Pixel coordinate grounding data
○ ○ ○ ○ ○
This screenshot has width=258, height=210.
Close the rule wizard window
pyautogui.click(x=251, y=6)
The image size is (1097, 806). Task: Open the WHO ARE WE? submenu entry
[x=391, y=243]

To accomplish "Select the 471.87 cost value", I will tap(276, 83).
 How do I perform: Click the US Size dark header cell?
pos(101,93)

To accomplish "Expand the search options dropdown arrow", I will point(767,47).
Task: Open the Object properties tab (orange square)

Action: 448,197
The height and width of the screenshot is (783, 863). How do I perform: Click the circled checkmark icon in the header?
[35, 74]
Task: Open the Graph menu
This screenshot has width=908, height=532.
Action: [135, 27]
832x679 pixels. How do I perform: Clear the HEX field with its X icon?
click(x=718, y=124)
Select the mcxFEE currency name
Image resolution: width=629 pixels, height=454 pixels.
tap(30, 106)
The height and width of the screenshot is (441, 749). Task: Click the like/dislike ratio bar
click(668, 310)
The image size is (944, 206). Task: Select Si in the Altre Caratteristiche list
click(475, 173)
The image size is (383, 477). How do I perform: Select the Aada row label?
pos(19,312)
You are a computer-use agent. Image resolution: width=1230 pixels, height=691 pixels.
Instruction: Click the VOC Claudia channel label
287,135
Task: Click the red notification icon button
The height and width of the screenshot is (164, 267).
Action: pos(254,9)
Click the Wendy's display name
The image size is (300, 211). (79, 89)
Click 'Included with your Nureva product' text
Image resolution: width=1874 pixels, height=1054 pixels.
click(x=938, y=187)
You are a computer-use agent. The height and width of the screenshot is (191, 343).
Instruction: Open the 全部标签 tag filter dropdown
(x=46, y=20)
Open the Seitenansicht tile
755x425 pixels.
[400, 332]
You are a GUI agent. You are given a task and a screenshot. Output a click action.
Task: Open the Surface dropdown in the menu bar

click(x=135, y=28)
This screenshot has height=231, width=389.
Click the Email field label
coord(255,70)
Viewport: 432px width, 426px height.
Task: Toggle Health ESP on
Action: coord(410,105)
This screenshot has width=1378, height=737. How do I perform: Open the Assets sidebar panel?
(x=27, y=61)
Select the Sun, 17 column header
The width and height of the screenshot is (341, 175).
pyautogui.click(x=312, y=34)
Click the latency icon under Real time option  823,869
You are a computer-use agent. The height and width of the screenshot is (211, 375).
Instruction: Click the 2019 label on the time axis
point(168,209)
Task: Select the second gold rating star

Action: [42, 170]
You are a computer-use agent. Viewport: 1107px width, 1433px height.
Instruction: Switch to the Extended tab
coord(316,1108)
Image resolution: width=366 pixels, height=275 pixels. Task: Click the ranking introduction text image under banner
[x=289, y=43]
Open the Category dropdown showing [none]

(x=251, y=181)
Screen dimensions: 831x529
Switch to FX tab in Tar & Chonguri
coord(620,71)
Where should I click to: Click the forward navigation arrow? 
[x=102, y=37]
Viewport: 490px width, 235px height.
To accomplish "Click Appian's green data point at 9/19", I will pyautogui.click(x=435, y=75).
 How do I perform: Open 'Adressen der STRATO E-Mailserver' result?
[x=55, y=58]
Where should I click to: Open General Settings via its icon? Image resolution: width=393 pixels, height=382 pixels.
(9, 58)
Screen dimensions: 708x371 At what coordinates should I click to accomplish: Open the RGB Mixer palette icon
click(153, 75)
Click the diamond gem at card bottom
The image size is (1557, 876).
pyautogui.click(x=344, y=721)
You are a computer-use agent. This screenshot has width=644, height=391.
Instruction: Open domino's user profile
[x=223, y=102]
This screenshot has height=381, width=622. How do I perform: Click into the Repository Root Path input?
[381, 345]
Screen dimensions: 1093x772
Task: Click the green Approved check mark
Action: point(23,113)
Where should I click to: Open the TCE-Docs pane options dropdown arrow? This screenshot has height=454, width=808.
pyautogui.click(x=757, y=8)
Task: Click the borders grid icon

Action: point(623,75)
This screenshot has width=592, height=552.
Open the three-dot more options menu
○ ○ ○ ○ ○
What is being asked:
Of the lines above, copy each that contains "will".

Answer below:
To accomplish "Select the 471.87 cost value", I will tap(276, 83).
To accomplish "Expand the search options dropdown arrow", I will point(767,47).
To accomplish "Click Appian's green data point at 9/19", I will pyautogui.click(x=435, y=75).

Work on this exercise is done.